EXCERPT:

◆ ◆ ◆ ◆ ◆

Such a system would not only be an interesting and potentially ground-breaking approach to collaborative literary study; it would also be a platform for learning about markup technologies, an increasingly important topic in itself. Moreover, hermeneutic markup represents an opportunity to capitalize on investments already made, as texts encoded in well-understood formats like TEI are readily adaptable for this kind of work.

Many of these capabilities have already been demonstrated or sketched in different applications or proposals for applications, including W3C XML Schema (partial validation); James Clark's Trang (schema inferencing for XML); LMNL/CREOLE (overlap, structured annotations, validation of overlap); JITTs (XML "profiles" of concurrent overlapping structures); and TexMECS (overlap, "virtual" and discontinuous elements).

The presentation will conclude with a demonstration of various outputs from the data sources used in the demo, which provide building blocks towards the kind of system sketched here. A range-analysis transformation can show which types of structures in a markup instance overlap with other structures, and conversely which structures nest cleanly. Complementary to this, an "XML induction processor" is capable of deriving well-formed XML representations of texts marked up with overlapping structures – from which, in turn, XML schemas can be derived.

◆ ◆ ◆ ◆ ◆

EXTRACTED ENTRIES:
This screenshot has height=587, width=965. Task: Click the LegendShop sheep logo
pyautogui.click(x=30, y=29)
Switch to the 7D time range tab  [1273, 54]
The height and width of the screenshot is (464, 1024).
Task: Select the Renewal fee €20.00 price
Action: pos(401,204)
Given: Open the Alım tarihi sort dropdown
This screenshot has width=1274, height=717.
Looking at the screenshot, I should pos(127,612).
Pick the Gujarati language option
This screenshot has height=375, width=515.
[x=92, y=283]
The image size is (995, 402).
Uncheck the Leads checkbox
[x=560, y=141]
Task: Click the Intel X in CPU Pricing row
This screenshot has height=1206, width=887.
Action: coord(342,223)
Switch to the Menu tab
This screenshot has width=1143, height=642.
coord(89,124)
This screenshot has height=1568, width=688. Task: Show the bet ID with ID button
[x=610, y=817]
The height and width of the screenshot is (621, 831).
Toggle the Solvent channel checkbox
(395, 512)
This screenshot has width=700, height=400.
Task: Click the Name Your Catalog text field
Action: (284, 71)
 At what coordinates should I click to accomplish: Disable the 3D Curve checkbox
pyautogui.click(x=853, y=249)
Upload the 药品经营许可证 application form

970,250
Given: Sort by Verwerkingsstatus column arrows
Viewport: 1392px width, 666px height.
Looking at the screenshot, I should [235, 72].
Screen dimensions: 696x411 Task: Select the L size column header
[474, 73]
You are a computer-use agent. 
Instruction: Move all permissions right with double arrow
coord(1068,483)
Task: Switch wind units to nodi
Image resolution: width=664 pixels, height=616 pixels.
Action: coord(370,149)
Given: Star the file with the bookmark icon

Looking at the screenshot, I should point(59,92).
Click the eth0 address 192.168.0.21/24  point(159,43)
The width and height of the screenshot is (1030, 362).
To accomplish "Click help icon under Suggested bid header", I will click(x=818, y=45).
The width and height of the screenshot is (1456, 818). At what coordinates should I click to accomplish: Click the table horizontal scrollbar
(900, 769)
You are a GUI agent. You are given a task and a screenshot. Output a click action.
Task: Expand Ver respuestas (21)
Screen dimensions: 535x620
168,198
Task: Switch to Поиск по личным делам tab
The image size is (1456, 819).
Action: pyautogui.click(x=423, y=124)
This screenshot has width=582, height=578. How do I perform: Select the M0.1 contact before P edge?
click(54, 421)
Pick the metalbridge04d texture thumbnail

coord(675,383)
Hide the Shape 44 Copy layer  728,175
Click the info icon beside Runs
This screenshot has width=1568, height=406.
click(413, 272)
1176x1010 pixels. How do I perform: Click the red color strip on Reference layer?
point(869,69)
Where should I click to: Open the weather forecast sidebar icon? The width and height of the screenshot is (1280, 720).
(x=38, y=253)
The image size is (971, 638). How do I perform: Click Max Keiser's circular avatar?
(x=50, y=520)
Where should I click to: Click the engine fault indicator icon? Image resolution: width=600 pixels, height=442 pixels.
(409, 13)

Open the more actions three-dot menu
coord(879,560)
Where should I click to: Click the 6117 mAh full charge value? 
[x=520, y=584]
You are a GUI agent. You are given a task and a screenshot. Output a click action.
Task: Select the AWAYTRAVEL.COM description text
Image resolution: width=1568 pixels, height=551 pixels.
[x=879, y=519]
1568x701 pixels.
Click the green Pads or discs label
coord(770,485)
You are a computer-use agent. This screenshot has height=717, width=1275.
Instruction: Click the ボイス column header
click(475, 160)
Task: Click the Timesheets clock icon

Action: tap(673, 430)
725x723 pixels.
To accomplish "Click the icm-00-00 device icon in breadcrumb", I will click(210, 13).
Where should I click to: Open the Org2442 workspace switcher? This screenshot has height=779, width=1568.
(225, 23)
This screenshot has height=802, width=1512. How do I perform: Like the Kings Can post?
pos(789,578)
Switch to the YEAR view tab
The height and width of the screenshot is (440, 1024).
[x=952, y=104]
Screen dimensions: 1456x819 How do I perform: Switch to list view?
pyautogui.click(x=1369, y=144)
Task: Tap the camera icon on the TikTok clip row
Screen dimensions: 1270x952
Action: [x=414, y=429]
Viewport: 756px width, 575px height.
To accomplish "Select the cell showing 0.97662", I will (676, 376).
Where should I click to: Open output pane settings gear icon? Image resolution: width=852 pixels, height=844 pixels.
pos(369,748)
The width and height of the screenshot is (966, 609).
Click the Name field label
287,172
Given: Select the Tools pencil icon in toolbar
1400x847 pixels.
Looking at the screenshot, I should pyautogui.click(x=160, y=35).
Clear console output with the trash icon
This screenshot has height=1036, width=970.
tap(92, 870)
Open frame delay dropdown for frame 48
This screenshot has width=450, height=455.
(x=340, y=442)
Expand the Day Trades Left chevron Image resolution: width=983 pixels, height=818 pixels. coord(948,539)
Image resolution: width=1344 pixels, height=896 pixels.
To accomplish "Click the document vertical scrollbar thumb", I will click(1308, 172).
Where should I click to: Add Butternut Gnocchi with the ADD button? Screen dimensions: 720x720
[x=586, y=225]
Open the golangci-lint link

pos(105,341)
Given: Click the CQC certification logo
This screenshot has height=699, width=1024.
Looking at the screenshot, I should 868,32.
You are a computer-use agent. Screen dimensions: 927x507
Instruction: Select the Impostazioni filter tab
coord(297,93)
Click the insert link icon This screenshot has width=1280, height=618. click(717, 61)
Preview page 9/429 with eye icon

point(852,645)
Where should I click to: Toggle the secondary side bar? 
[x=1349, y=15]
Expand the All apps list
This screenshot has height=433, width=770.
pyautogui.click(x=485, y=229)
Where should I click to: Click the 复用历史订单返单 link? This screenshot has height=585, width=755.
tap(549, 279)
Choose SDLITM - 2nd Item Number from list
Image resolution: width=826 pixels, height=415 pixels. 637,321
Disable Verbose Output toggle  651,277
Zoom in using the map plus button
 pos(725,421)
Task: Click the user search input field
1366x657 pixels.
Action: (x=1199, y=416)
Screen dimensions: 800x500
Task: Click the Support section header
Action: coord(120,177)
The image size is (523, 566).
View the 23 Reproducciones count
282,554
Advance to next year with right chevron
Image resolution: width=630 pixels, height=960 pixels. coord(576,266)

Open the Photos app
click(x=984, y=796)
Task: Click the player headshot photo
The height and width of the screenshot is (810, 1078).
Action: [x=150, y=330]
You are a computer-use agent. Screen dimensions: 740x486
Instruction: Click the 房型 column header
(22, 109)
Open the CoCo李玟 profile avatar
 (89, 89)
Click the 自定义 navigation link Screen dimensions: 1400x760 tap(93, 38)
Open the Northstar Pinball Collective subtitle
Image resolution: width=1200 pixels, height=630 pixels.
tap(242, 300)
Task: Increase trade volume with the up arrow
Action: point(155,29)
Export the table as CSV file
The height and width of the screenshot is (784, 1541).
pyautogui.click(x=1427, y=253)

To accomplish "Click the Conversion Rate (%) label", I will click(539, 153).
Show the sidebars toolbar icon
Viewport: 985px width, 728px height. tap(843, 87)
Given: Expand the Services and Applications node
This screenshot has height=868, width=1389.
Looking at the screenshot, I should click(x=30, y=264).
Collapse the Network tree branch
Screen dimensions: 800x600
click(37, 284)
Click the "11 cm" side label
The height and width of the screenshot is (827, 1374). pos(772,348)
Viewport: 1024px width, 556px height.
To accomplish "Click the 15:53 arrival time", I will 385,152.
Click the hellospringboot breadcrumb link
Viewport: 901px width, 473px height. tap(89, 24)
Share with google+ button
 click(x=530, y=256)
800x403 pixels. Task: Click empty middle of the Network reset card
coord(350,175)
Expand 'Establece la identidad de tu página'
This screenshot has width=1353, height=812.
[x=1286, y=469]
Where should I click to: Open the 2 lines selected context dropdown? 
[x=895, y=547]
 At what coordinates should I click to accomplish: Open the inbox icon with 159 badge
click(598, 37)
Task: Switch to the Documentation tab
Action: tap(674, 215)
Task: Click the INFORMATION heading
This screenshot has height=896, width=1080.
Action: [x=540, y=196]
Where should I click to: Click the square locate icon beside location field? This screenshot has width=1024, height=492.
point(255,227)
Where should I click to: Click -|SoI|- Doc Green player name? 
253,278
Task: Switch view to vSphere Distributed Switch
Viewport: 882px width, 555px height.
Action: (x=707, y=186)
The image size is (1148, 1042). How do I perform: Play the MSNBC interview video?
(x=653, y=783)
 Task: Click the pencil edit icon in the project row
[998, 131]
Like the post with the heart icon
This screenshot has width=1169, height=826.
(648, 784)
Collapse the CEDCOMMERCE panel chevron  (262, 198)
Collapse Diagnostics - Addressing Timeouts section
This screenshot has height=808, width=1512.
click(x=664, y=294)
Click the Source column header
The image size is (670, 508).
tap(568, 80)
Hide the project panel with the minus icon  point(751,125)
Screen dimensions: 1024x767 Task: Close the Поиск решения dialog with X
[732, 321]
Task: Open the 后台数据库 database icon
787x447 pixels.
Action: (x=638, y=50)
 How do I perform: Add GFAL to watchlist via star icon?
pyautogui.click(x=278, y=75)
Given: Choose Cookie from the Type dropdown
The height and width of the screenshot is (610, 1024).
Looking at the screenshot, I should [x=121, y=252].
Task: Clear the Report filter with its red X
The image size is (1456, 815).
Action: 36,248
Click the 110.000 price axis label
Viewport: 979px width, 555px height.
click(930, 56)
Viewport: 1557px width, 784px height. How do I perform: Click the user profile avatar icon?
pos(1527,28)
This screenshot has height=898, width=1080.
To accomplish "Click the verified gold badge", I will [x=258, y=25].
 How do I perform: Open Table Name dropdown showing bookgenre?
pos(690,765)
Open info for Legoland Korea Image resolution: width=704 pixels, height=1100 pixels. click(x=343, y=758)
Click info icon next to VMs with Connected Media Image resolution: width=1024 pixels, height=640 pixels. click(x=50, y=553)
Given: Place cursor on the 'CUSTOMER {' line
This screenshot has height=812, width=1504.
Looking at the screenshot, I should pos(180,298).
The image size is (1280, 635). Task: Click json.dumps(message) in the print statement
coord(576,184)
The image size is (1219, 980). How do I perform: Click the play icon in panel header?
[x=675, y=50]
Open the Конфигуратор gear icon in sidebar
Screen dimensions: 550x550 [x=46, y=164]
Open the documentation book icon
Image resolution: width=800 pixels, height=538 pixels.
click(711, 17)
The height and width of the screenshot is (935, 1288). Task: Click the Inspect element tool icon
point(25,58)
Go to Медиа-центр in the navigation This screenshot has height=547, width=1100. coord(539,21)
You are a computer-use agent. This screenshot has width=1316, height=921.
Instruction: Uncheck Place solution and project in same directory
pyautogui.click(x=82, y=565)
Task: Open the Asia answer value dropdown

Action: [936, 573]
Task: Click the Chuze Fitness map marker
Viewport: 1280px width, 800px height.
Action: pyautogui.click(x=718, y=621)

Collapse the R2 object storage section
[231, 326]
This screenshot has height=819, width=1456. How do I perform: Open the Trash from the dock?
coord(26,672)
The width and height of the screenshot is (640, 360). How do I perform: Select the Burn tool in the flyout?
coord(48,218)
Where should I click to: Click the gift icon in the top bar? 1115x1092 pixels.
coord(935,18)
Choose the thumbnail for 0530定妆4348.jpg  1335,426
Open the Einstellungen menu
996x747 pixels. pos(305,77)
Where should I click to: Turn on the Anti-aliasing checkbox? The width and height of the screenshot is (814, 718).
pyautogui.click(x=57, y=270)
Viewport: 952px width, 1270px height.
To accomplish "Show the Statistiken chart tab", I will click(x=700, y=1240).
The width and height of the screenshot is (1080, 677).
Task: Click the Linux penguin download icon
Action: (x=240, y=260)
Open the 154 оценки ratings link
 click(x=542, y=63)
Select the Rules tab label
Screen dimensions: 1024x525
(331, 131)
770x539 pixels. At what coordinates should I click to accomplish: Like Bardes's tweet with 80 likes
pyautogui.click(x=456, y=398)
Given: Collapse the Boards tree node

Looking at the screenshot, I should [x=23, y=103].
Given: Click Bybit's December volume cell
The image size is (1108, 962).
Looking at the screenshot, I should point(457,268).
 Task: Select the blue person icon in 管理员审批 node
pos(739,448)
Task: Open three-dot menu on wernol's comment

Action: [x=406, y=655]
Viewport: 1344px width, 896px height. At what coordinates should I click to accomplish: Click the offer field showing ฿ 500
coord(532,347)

◆ ◆ ◆ ◆ ◆

WORK TO DO:
[1] In the passage on hermeneutic markup, what can a range-analysis transformation show?
[2] Select each line of the records that contains the string "resolution".
The records are unrelated to the passage on hermeneutic markup.

EXERCISE RESULTS:
[1] It can show which types of structures in a markup instance overlap with other structures, and which structures nest cleanly.

[2]
Image resolution: width=664 pixels, height=616 pixels.
Where should I click to: Click the engine fault indicator icon? Image resolution: width=600 pixels, height=442 pixels.
Image resolution: width=1568 pixels, height=551 pixels.
Where should I click to: Open output pane settings gear icon? Image resolution: width=852 pixels, height=844 pixels.
Expand the Day Trades Left chevron Image resolution: width=983 pixels, height=818 pixels. coord(948,539)
Image resolution: width=1344 pixels, height=896 pixels.
Image resolution: width=826 pixels, height=415 pixels. 637,321
Image resolution: width=630 pixels, height=960 pixels. coord(576,266)
Image resolution: width=1200 pixels, height=630 pixels.
Open info for Legoland Korea Image resolution: width=704 pixels, height=1100 pixels. click(x=343, y=758)
Click info icon next to VMs with Connected Media Image resolution: width=1024 pixels, height=640 pixels. click(x=50, y=553)
Image resolution: width=800 pixels, height=538 pixels.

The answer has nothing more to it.